Edelmetallexperte Hartmann merkt diesbezüglich an, dass die Kaufargumente für ein Goldinvestment auch bei Kryptowährungen gelten: Beide sind nicht beliebig vermehrbar und unterliegen keinem Zahlungsversprechen eines Dritten. Während der aktuellen „Schuldenorgie“ seien das genau die Attribute, die bei Investoren gesucht sind. Als völlig gleichwertig stuft er Bitcoin und Gold aber nicht ein und sagt: „Aufgrund der extremen Volatilität würde ich persönlich maximal zwei bis drei Prozent des liquiden Anlagevermögens in Kryptowährungen umschichten.“
Ausgesprochen reger Handel im November
Der November erwies sich — wie der Oktober — als sehr reger Handelsmonat. Viele Kunden von pro aurum nutzten die aktuelle Kursschwäche dazu, ihre Positionen auszubauen. Zudem erreichten uns auch einige Großbestellungen im mittleren einstelligen Millionenbereich. Wir sehen also verstärkte Investments aus dem Bereich Smart-Money, welches meist langfristig ausgelegt ist. Im Barrenbereich erwiesen sich Exemplare zu 100 Gramm und 1.000 Gramm als Bestseller. Bei den Goldmünzen waren Unzenmünzen von „Krügerrand“ und „Maple Leaf“ die klaren Umsatzspitzenreiter. Bei Silber konzentrierte sich die physische Nachfrage der Deutschen auf die Unzenmünzen „Krügerrand“ und das australische „Känguru“. In unserer Schweizer Dependance werden dagegen traditionell Silberbarren zu 5.000 Gramm und 15 Kilogramm am stärksten geordert.
Drei Fragen an die Privatkunden von pro aurum
An der Edelmetall-Stimmungsumfrage von pro aurum haben sich im November 360 Personen beteiligt (Oktober: 978 Teilnehmer). Die nachlassende Risikoaversion an den Finanzmärkten hat den Anteil der Kaufwilligen von 50,0 auf 45,8 Prozent spürbar reduziert. Unter den Befragten mit abwartender Haltung war hingegen ein leichter Zuwachs von 44,5 auf 47,5 Prozent registriert worden. Zugleich ging es auch mit der Verkaufsbereitschaft der Anleger leicht bergauf, allerdings auf relativ niedrigem Niveau. Deren Quote hat sich nämlich im Berichtszeitraum von 5,5 auf 6,7 Prozent erhöht. Von Verkaufsdruck kann dennoch nicht gesprochen werden.

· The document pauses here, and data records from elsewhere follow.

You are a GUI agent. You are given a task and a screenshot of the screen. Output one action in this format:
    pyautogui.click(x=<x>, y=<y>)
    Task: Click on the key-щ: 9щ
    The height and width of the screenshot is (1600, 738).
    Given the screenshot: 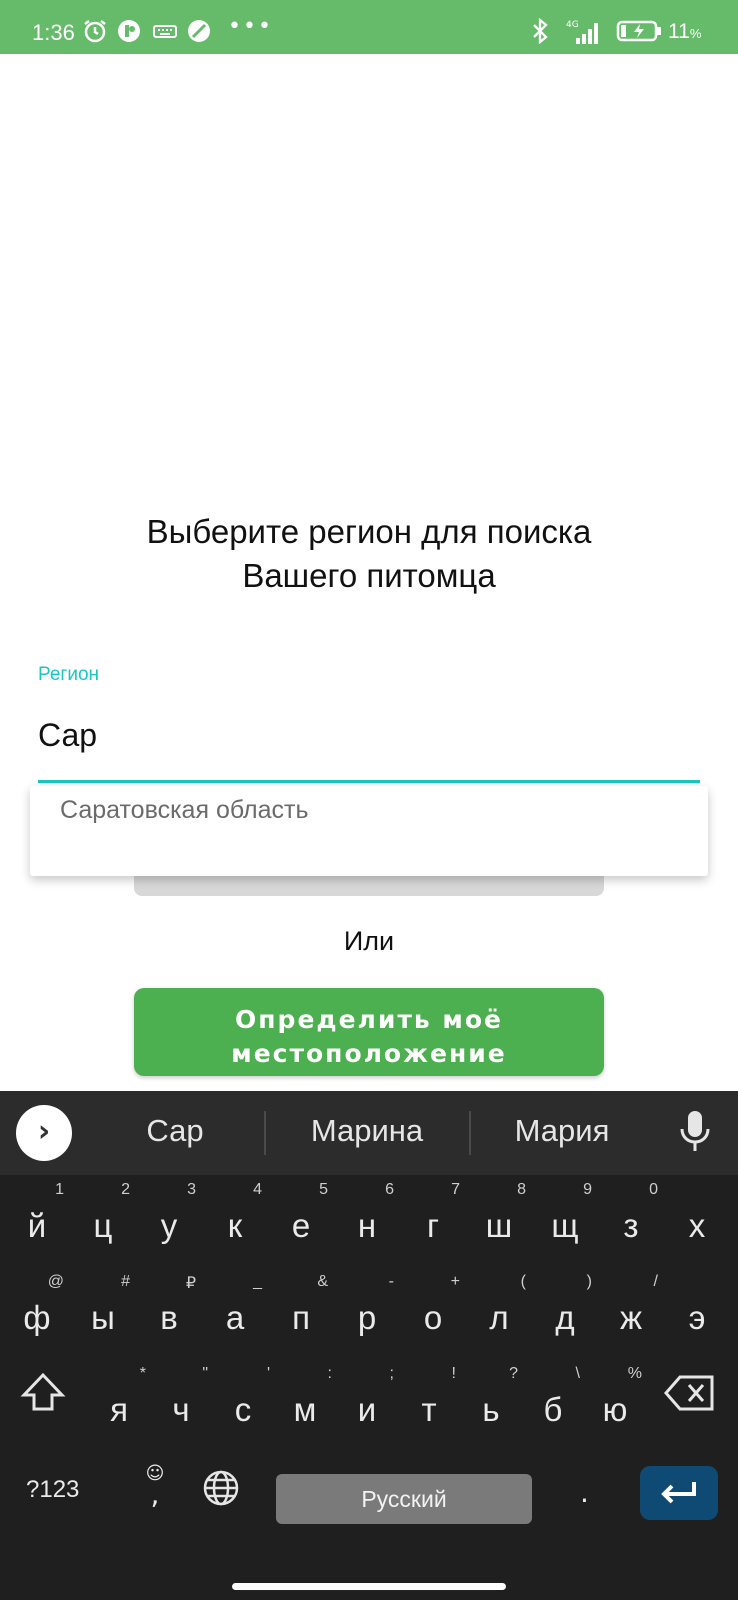 What is the action you would take?
    pyautogui.click(x=565, y=1219)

Hinsichtlich der Bewertung der aktuellen Edelmetallpreise war eines besonders auffällig. Die Ansicht, dass Edelmetallen gegenwärtig fair bewertet sind, hat gegenüber dem Vormonat massiv an Zustimmung eingebüßt und zu einem Rückgang der entsprechenden Quote von 40,5 auf 31,6 Prozent geführt. Deutlich stärker war hingegen die Einschätzung vertreten, dass Edelmetalle mittlerweile unterbewertet seien. Hier kletterte die Quote nämlich von 42,8 auf 48,7 Prozent der Befragten. Verstärkten Zulauf bekam aber auch die Meinung, dass wir bei Edelmetallen aktuell eine Überbewertung sehen. Gegenüber den Daten vom Oktober war hier ein Anstieg von 16,7 auf 19,7 Prozent zu vermelden.

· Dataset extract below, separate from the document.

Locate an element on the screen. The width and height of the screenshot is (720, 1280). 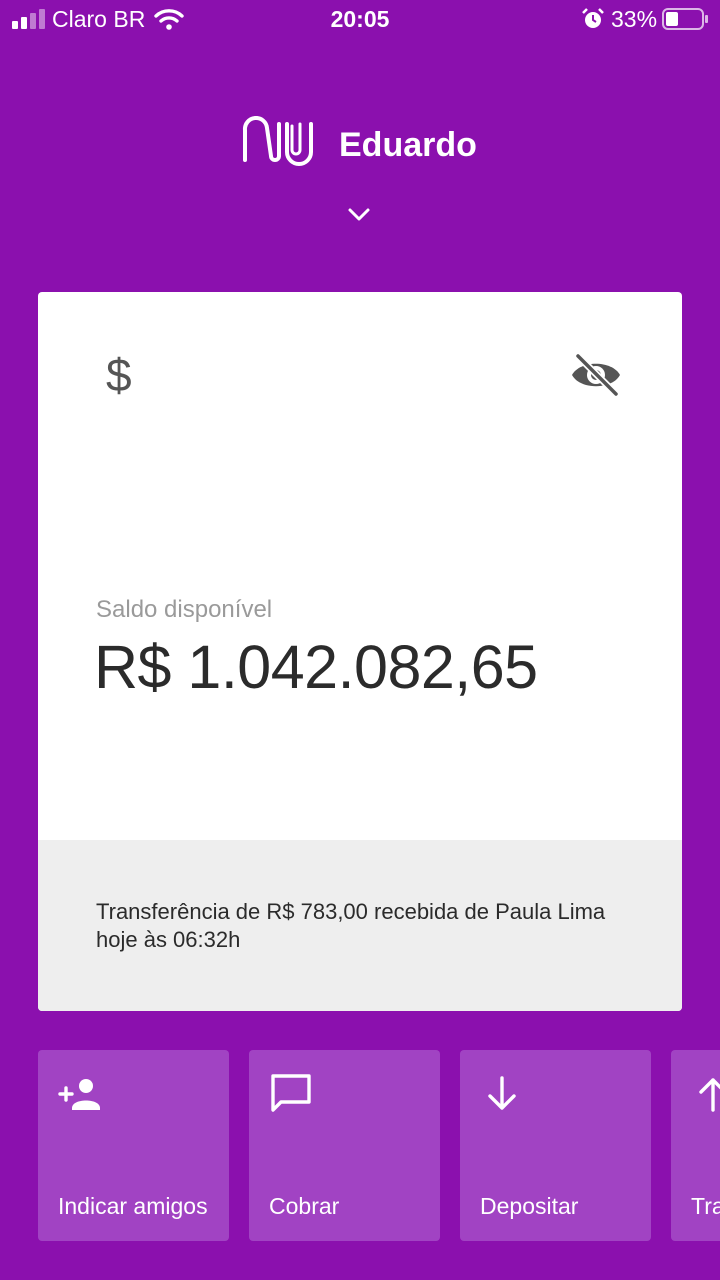
balance-value: R$ 1.042.082,65 is located at coordinates (316, 667).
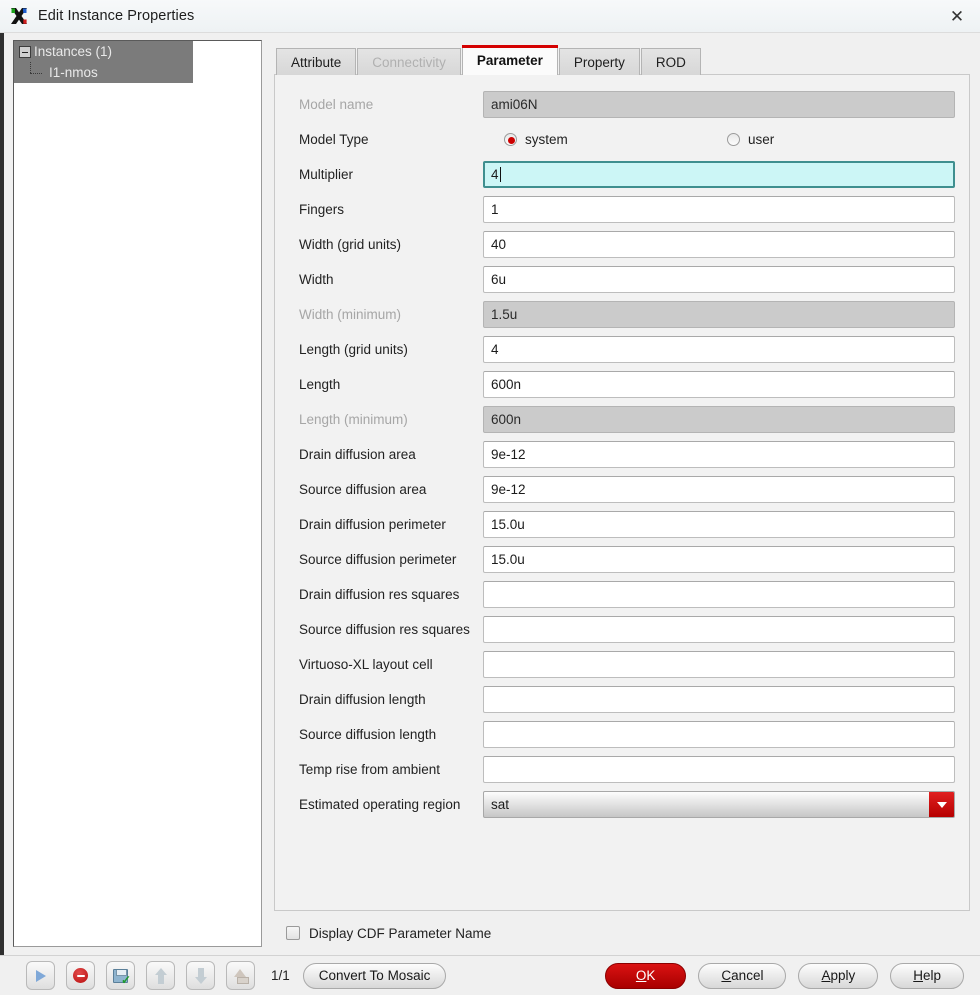  I want to click on stop-delete-icon-button, so click(80, 976).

Bei der Frage nach der Preisentwicklung der Edelmetalle im kommenden Quartal wurde die „Fraktion der Optimisten“ zwar schwächer, behauptete allerdings Platz Eins. Steigende Edelmetallpreise erwarten derzeit 43,7 Prozent der Umfrageteilnehmer (Oktober: 50,5 Prozent). Von 35,1 auf 38,0 Prozent hat sich die Quote derer verbessert, die einen Seitwärtstrend prognostizieren. Nach oben ging es auch mit dem Anteil der Pessimisten. Fallende Edelmetallpreise werden derzeit von 18,3 Prozent der Befragten erwartet, nachdem im Monat zuvor ein Wert von lediglich 14,4 Prozent registriert worden war.